Below are some records; give them all again exactly, but not the pictures.

------ INFORMATION SHOWN

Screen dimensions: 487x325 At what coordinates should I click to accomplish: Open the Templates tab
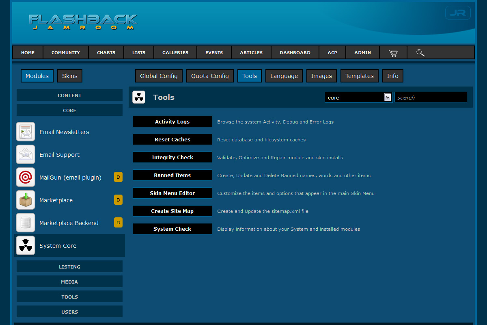tap(359, 76)
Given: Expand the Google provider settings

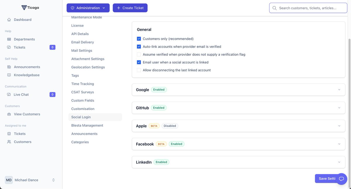Looking at the screenshot, I should coord(339,90).
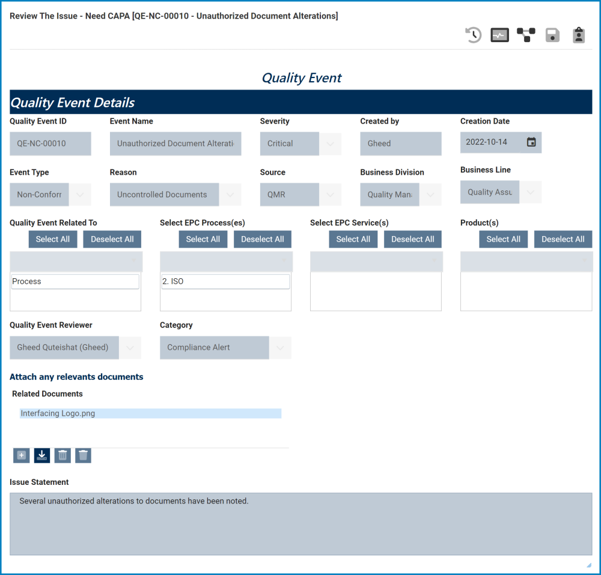
Task: Click the revision history icon
Action: coord(473,35)
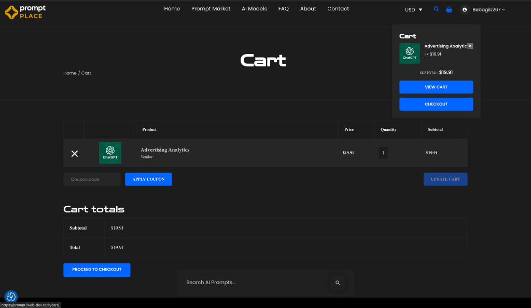Click the shopping basket icon in header
This screenshot has height=308, width=531.
[449, 9]
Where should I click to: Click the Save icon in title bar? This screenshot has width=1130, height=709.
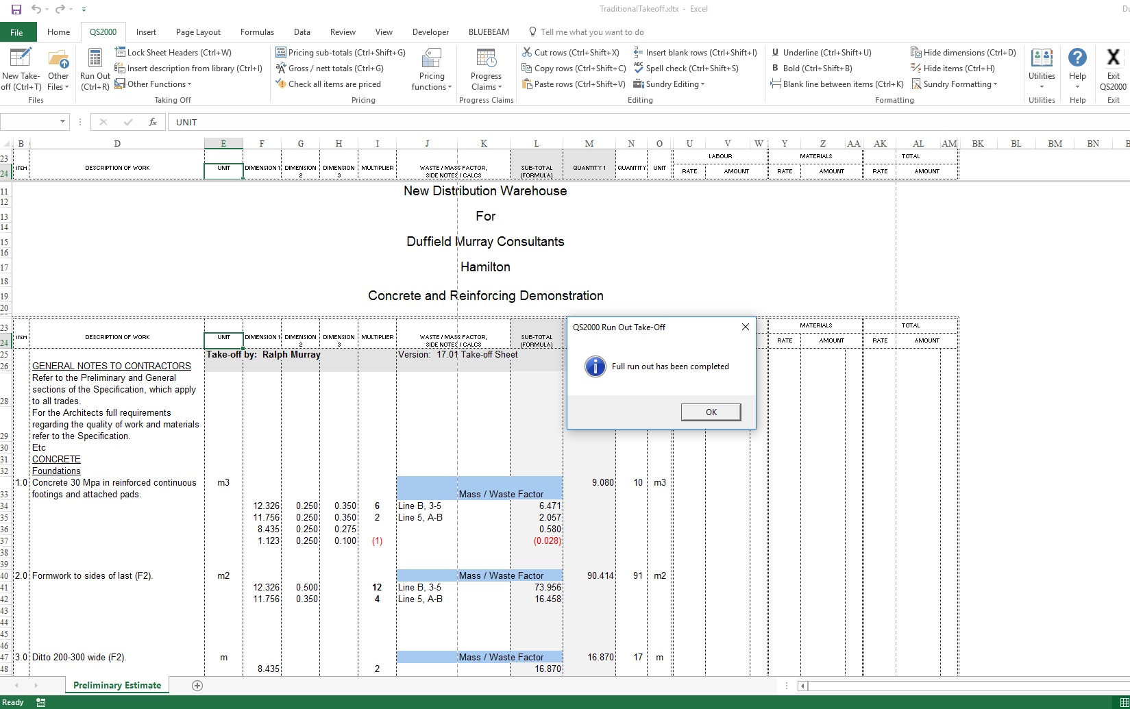[x=16, y=10]
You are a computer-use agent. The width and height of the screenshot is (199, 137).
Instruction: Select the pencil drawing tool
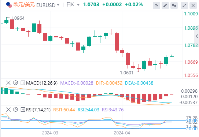coord(165,5)
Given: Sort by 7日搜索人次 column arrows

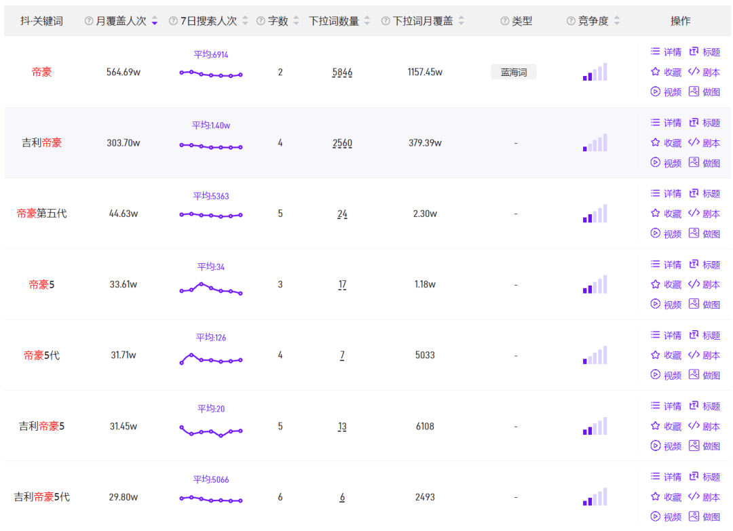Looking at the screenshot, I should 245,21.
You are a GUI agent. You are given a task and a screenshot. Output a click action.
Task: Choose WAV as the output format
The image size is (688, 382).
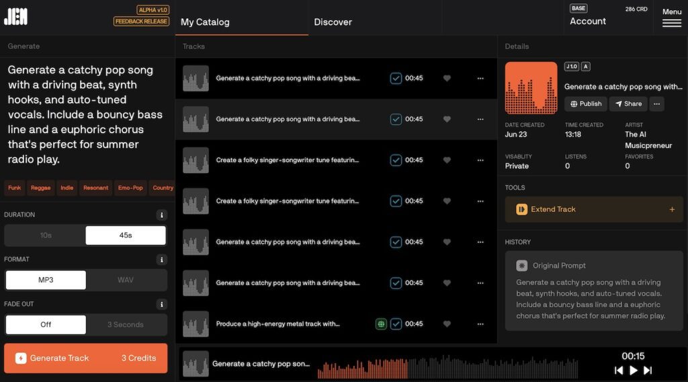(x=126, y=280)
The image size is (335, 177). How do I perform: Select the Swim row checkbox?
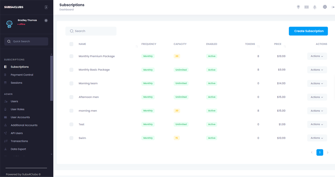pos(71,138)
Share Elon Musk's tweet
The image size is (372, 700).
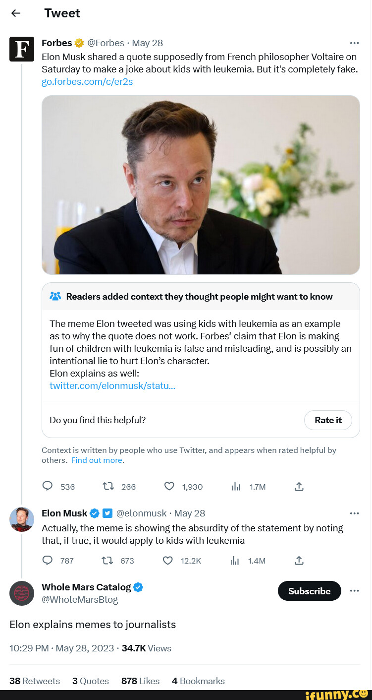299,561
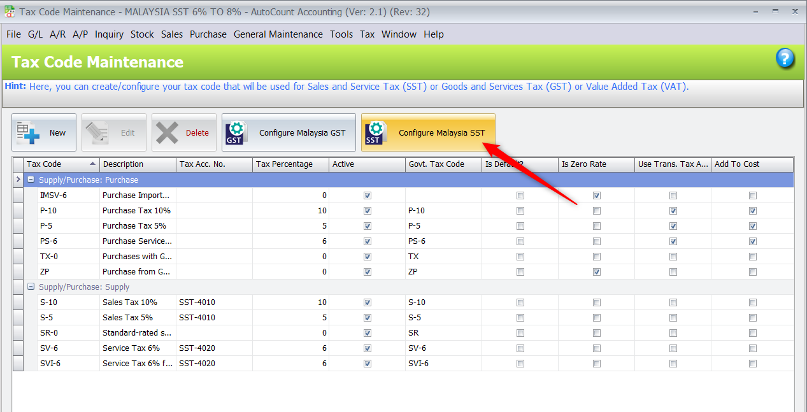Open the Tax menu

point(367,34)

------------

FINAL ANSWER:
Screen dimensions: 487x325 At what coordinates should I click to accomplish: Open the Templates tab
tap(359, 76)
Given: Expand the Google provider settings

Looking at the screenshot, I should coord(339,90).
Task: Click the revision history icon
Action: coord(473,35)
Click the shopping basket icon in header
This screenshot has height=308, width=531.
[449, 9]
Where should I click to: Click the Save icon in title bar? This screenshot has width=1130, height=709.
[x=16, y=10]
You are a computer-use agent. The width and height of the screenshot is (199, 137).
Instruction: Select the pencil drawing tool
coord(165,5)
Given: Sort by 7日搜索人次 column arrows

Looking at the screenshot, I should 245,21.
You are a GUI agent. You are given a task and a screenshot. Output a click action.
Task: Choose WAV as the output format
The image size is (688, 382).
(x=126, y=280)
The image size is (335, 177). How do I perform: Select the Swim row checkbox?
pos(71,138)
Share Elon Musk's tweet
The image size is (372, 700).
299,561
Open the Tax menu

point(367,34)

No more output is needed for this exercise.